Education language

Do you sometimes hear words used at school, but wonder what they really mean?

This is a list of academic words and acronyms that you may hear used by teachers, to describe teaching and learning.

We will continue to grow our list, so feel free to contact us with a word you believe should be on Edu-Speak.


ASOT: is an acronym used to describe Marzano’s The Art and Science of Teaching. It is a teaching and learning framework, widely used by educators to plan effective instruction.

Closed questions

Closed questions: require only a one word answer such as 'yes' or 'no'. For example: Is that the right place for the full stop?


Cognitive: thinking processes such as understanding and problem solving. For example, cognitive development describes a child’s developmental stage and their level of thinking skills.

Collaborative learning

Collaborative learning: involves groups of learners working together to collectively solve problems, discuss and create. For example: MyPLC is a professional learning community for teacher aides to generate and share ideas and solve problems.

Duty of care

Duty of care: (in education) is to take all reasonable precaution to ensure the safety and well-being of students. For example: On playground duty you stay vigilant, observing what is going on.

Explicit instruction

Explicit instruction: a teaching strategy that provides students clear steps, examples and guidance. For example, the teacher aide assists students to identify verbs in a sentence by providing them with clear, sequenced information and practice until students can do the task independently.

Formative assessment

Formative assessment: is done during the learning process to identify how and what students are learning and what the teacher needs to do next. For example: The teacher aide has been instructed to ask each student to weigh ingredients, to monitor and record their understanding of grams, milligrams and using a scale.

Habits of the Mind

Habits of the Mind: Art Costa developed a set of 16 problem solving skills students can learn to become effective members of society. Many schools have incorporated these habits into their teaching and learning.

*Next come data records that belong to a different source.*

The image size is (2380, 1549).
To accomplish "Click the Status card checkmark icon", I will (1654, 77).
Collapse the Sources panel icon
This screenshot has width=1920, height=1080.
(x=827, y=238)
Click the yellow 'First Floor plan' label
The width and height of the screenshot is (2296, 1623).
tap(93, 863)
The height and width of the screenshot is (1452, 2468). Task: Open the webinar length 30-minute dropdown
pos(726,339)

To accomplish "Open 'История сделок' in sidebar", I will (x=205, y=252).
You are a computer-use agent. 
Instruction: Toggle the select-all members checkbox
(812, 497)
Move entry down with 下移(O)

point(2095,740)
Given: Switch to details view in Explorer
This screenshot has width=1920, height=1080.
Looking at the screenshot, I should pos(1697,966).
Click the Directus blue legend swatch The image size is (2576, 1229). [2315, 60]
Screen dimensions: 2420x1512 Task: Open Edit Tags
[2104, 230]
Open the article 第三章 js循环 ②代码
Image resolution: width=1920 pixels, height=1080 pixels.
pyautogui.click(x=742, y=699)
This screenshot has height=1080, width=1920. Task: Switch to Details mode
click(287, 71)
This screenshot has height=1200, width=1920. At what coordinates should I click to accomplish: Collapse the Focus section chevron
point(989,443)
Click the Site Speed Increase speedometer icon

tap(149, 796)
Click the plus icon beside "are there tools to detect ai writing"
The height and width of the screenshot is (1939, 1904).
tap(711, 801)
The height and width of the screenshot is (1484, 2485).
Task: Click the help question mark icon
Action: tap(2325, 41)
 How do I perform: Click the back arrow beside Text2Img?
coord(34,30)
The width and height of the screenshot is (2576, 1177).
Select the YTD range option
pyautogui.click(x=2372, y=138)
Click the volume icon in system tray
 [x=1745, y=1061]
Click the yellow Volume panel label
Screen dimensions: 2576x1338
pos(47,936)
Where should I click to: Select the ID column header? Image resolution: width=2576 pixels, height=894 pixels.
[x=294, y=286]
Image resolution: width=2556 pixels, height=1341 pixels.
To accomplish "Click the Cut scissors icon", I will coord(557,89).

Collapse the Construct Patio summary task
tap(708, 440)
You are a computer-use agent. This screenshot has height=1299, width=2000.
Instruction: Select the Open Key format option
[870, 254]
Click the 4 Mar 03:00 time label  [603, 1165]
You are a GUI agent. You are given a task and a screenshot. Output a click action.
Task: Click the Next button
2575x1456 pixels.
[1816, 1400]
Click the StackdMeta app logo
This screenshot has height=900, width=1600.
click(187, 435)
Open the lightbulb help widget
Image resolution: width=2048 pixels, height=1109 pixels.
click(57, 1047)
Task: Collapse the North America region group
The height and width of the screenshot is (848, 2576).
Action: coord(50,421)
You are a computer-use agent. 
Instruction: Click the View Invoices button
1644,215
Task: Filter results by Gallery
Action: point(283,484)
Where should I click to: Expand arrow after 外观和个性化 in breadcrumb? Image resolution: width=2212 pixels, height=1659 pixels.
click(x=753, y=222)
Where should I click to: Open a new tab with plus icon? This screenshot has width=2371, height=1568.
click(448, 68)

Metacognition: thinking about thinking. For example, the teacher aide helps the student to identify and name the strategies needed to work out a math problem, based on what they already know and still need to learn.


Metalanguage: language used to talk about language. For example, when teaching about grammatical features, the teacher aide uses metalanguage when using words such as verb, adjective and present tense.

Multiple Intelligences

Multiple Intelligences: Howard Gardner identified eight different intelligences. For example, a teacher aide has been shown different ways to help students learn, and uses a variety of learning experiences such as movement, pictures and discussion, when practicing number facts.

Open questions

Open questions: require more than a one word answer and often begin with words such as How, What, and Why. For example: The teacher aide asks: Why is the decimal point in the wrong place?


Paraprofessional: (in education) assist teachers and have many titles such as teacher aide, education aide, classroom assistant.


Pedagogy: the practice of teaching and learning. For example: Pedagogical Framework refers to the identified teaching and learning processes that ensure the best outcomes for students. This is a whole school approach that includes the teaching and learning practices taught to the teacher aide.

Professional learning

Professional learning: is where educators reflect on their practice, are actively involved in learning, individually, and with others, to improve the outcome for students. Australian Teacher Aide is a professional learning community for teacher aides.


Scaffolding: is the support given to a student, based on their learning needs, with the aim to develop independent learners. For example, at the beginning of a cooking session with young students, the teacher aide models how to use knives safely.

Summative assessment

Summative assessment: measures a student’s knowledge and understanding at the end of a unit using a benchmark. For example, to pass an exam students need 60% accuracy. Teacher aides assist teachers to collect summative data. For example, a teacher aide tests a list of spelling words and records this for the teacher.